Body positioning and alignment is significant for producing less stress in the coccyx region. Bad posture can influence coccyx pain. People may not realize that they are over-stressing their coccyx while doing daily activities. Pain in the coccyx can be caused from many incidents like falling, horseback riding, or even sitting on hard surfaces for a long period of time. The main focus is to prevent coccyx pain from occurring by correcting everyday activities that contribute to tailbone pain. Hot or cold water baths may help. Running a stream of hot or cold water down the back continuously may help if pain becomes unbearable. Cold water can be used if pain persists, with the procedure repeated in intervals of 5–6 minutes.

===Proper equipment used to preventing coccyx pain===
There is no definite way to fully prevent coccyx pain because an accident can occur at any given time. However, people who are obese are at a higher risk for developing coccyx pain. Carrying excessive weight contributes to more stress on the coccyx while sitting down causing increased chances of pain.
Prevention of carrying excessive weight gain can help reduce the tension and pressure on the coccyx. In other words, the coccyx for obese people may be more posteriorly outward when they are sitting down. Avoidance of contact sports like basketball, football, and or hockey can decrease the risks of coccyx pain, because it can help reduce the chances of falling.
Another method is proper safety equipment for sports is to prevent coccyx pain. For example, hockey pants that provide extra cushion to protect the thigh, coccyx, and buttocks are available.

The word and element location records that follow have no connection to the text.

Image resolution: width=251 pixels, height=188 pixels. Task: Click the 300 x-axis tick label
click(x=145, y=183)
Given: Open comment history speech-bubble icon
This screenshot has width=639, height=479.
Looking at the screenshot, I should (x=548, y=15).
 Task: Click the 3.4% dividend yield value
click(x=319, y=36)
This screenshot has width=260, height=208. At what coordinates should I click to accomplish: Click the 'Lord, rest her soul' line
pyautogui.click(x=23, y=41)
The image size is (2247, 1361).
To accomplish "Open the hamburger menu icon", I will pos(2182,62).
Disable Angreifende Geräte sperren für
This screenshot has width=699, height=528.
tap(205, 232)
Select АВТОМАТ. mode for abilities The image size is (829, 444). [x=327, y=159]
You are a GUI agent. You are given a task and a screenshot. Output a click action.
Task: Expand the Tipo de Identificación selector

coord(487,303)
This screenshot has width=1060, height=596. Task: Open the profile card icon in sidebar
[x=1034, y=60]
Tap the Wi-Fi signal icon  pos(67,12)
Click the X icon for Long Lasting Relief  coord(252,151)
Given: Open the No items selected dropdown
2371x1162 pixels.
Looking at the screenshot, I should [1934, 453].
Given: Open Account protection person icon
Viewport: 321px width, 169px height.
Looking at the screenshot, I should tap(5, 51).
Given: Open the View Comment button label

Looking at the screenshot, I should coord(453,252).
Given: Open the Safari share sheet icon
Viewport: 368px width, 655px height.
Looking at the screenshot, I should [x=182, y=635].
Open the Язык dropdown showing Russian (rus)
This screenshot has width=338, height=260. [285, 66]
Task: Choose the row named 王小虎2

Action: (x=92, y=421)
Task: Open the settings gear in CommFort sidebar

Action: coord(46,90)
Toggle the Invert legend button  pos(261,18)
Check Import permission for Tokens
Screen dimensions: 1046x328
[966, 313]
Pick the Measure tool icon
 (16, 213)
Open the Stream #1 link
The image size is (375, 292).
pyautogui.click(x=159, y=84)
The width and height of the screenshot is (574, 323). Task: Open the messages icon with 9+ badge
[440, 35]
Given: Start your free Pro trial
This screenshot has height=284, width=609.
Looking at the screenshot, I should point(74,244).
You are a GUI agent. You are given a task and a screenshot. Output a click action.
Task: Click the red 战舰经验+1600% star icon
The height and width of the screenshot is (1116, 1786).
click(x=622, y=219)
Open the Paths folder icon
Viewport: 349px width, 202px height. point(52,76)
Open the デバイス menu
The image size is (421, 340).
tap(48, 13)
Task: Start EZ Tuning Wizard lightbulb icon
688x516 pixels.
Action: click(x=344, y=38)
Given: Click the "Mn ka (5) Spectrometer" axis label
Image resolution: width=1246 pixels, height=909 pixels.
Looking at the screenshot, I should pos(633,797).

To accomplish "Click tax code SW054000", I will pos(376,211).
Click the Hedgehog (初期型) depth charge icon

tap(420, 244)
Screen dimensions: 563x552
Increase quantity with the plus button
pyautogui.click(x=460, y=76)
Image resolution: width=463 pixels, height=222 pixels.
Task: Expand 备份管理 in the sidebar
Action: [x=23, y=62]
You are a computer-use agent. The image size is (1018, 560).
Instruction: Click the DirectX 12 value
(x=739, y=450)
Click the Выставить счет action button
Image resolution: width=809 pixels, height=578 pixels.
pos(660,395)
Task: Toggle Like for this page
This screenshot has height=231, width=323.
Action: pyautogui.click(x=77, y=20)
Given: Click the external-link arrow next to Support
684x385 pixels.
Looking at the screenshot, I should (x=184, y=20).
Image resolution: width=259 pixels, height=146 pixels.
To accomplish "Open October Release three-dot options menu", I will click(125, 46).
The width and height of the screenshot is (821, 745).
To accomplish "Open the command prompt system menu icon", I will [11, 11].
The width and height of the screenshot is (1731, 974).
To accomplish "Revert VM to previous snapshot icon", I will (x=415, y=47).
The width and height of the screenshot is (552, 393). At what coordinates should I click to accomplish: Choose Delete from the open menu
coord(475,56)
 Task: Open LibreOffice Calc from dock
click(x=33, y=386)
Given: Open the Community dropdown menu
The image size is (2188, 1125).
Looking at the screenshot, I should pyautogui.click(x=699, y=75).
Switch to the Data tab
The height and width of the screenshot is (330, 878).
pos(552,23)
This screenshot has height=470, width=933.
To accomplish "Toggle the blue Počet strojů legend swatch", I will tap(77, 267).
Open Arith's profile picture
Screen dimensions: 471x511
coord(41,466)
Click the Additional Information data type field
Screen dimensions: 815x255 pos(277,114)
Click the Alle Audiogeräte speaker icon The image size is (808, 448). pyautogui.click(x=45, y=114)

===Stretches and strengthening exercises for prevention===
A kneeling groin stretch can help prevent coccyx pain from occurring after long periods of sitting. The adductor magnus is involved in the kneeling groin stretch, and when it is tight it can contribute to tailbone pain, so stretching can help prevent tailbone pain. Other stretches like piriformis stretch, and hands to feet stretch, can relieve stress from the muscles around the coccyx after sitting for a long time. These release tension built up around the muscles in the coccyx.